Under LANGO, an association is a membership-based organisation serving its members’ interests or the public interest; an NGO is an organisation (including a foundation) set up by people to serve the public interest without profit-sharing. Both register with the Ministry of Interior for the local version; the foreign versions go through a MoU with the Ministry of Foreign Affairs.

Can a foreigner found a local NGO?

Local NGOs/associations are designed to be founded and run by Cambodians. A foreign actor in practice uses the foreign-NGO / MoU route with MFAIC, or partners with Cambodian founders for a local structure.

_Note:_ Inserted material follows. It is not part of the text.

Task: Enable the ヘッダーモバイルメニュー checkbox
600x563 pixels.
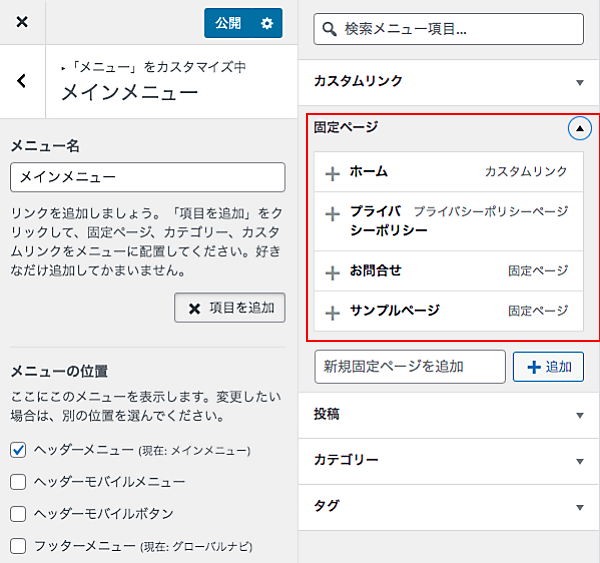Action: [x=18, y=482]
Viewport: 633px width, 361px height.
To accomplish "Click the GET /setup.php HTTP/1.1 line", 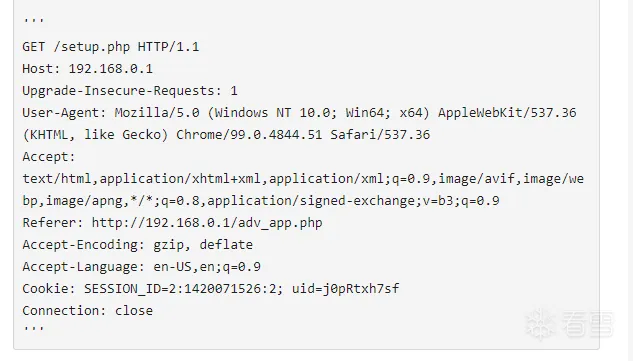I will pos(111,47).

Does an NGO have to pay patent tax?

Not for the pure non-profit purpose. But as soon as there is a commercial activity (shop, café, billed services), that activity is treated like a company’s: patent tax is due and it is taxed separately — see the patent tax guide.

How long does it take to register an NGO?

For a local one, the Ministry of Interior decides within 15 working days of a complete file (with a 45-working-day window to fix an incomplete file). For a foreign one, MFAIC replies within 45 working days. In practice, allow several weeks to a few months once you include drafting the statutes and legalising documents.

Can an NGO hire Cambodian staff?

Yes. It then becomes an employer under Cambodian law: written contract, MLVT declaration, NSSF registration, ToS withholding — exactly like a company. See hiring a local employee.

Which structure for a “social” project that earns revenue?

If you redistribute profit or live off commercial margins, you need a company (see which structure to choose), not an NGO. An NGO may have an ancillary commercial activity, but it must be ring-fenced in the accounts and taxed, with any surplus serving the non-profit purpose.

Sources (4)

Every fact in this guide comes from official documents or government sites. An access date is recorded for each source.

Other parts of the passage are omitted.